START Text excerpt

Thoughts and Emotions of our Fellow Creatures: Animal Cognition with Virginia Morell

Cheetahs that die from heartbreak! Parrots that can comprehend the concept of “same” and “different”! Gangs of boy dolphins that cooperate to keep their girls in check! Moths that remember living as caterpillars!

Virginia Morell, author of Animal Wise: The Thoughts and Emotions of our Fellow Creatures, will lecture on all such fascinating tidbits about animal cognition and emotion on Thursday, March 7, from 7 – 9 p.m., at OSU’s LaSells Stewart Center, C&E Auditorium. The lecture, which is sponsored by the Spring Creek Project for Ideas, Nature and the Written Word, is free and open to the public.

Morell, a science writer for National Geographic and Science, will take us on a dazzling odyssey into the inner world of animals, from ants to elephants to wolves to sharp-shooting archerfish.  With 30 years of experience covering the sciences, Morell will use her formidable gifts as a story-teller to transport us to field sites and laboratories around the world, introducing us to pioneering animal-cognition researchers and their surprisingly intelligent and sensitive subjects.

END Text excerpt

● Things to do
1) Decide whether each statement agrees with the animal cognition lecture announcement, and answer yes or no with the deciding words of the announcement quoted exactly: (a) The lecture charges an admission fee. (b) Morell writes for National Geographic and Science. (c) Morell has 20 years of experience covering the sciences.
2) Extend the animal cognition lecture announcement, beginning right after its final sentence.
The listing after this point can be ignored.

START Recorded data

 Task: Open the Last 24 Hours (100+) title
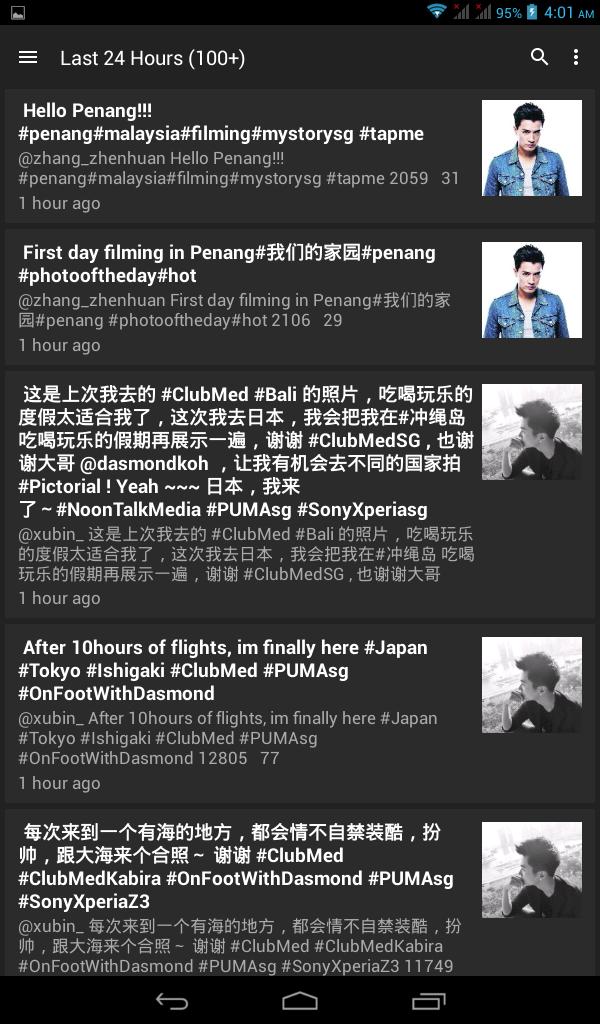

END Recorded data

● Answers for the tasks
1)
(a) No: "is free and open to the public."
(b) Yes: "a science writer for National Geographic and Science"
(c) No: "With 30 years of experience covering the sciences"

2)
She’ll explore how this rapidly evolving, controversial field has only recently overturned old notions about why animals behave as they do. She will probe the moral and ethical dilemmas of recognizing that even “lesser animals” have cognitive abilities such as memory, feelings, personality, and self-awareness.

This is not just fascinating, but important work. As the renowned biologist and conservationist George Schaller wrote of Morell’s book, “The recognition that we are bound in mind to many other creatures, all of them dependent on us for survival, will, I hope, arouse our compassion and assure them a future.”

So, come hear how ants teach, earthworms make decisions, and dogs have thousand-word vocabularies. Come hear how birds practice songs in their sleep, crows improvise tools, and blue jays plan ahead. You’ll never regard an animal the same way again.